WHAT THIS MEANS, FROM CAREN ENLOE OF SMITH DEBNAM: The Sixth Circuit’s decision in Snyder v. Finley & Co., L.P.A. should catch the attention of collection attorneys everywhere not only for its application to the FDCPA in the context of litigation but also for its use of a quasi Rule 11 standard for § 1692e violations. Section 1692e prohibits a debt collector from making any false, deceptive or misleading representation in connection with collection of a debt. Rule 11 of the Rules of Civil Procedure states that by signing a pleading the attorney certifies to the best of his knowledge that the claims, defenses, and other legal contentions are warranted by existing law or by a non-frivolous argument for extending, modifying, or reversing existing law or for establishing new law.
In Snyder, the consumer alleged that the collection law firm violated the FDCPA when it sued the consumer and her husband to recover her husband’s criminal-defense legal fees. The consumer’s liability in the collection lawsuit was based upon Ohio’s Necessaries Statute. The trial court in that action dismissed the claims against the consumer and the creditor’s appeal of that dismissal was dismissed as interlocutory. The lawsuit against the husband remains pending and presumably, the appeal as to the consumer will be revisited after the lawsuit is resolved.
In its review of the FDCPA litigation, the Sixth Circuit applied a quasi-Rule 11 standard as to whether the legal contention was objectively baseless at the time it was made. Importantly, the Sixth Circuit then reversed the district court noting that the parties and district court’s focus on whether attorneys’ fees constitute “necessaries” was misplaced and held that the lawsuit did not comply with the Necessaries Statute’s procedural conditions precedent – specifically, that the creditor has exhausted its debt collection efforts against the debtor before attempting to collect from a spouse. In other words, a pleading deficiency.
The decision should be of some concern to collection attorneys for a couple of reasons. First, collection attorneys should take note of the application of a quasi-Rule 11 standard under § 1692e and the importance of carefully pleading claims which are outside the traditional breach of contract claims to ensure they can withstand the scrutiny. Secondly, the Sixth Circuit’s (as well as the District Court’s) decision to adjudicate FDCPA claims based upon ongoing litigation is troublesome and premature. Finally, the standard applied by the Sixth Circuit crosses swords with Rule 11 which allows for nonfrivolous arguments for extending, modifying or reversing existing law or for establishing new law. The Sixth Circuit’s application, here, does not appear to allow for the same.

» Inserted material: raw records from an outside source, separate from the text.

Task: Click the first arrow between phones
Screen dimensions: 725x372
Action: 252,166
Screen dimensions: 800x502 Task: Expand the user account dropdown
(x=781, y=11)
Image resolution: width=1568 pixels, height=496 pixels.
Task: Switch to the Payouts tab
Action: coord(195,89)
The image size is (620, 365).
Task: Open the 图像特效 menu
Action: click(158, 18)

Class-Action Filed Against Collector For Allegedly Ignoring Validation Request
A class-action complaint has been filed in federal court in Massachusetts, accusing a company of violating the Fair Debt Collection Practices Act by not responding to a dispute request that was submitted by an individual after receiving a collection letter from the defendant. More details here.
WHAT THIS MEANS, FROM CARLOS ORTIZ OF POLSINELLI: The plaintiff filed a putative class action claiming that the defendant violated section 1692g(b) of the FDCPA when it allegedly failed to provide the plaintiff with verification of the account balance after the plaintiff timely disputed its validity in writing. According to the complaint, the defendant allegedly continued collection activity despite its receipt of the dispute. The plaintiff alleged that she sent the dispute via email to the defendant within thirty days of the initial communication.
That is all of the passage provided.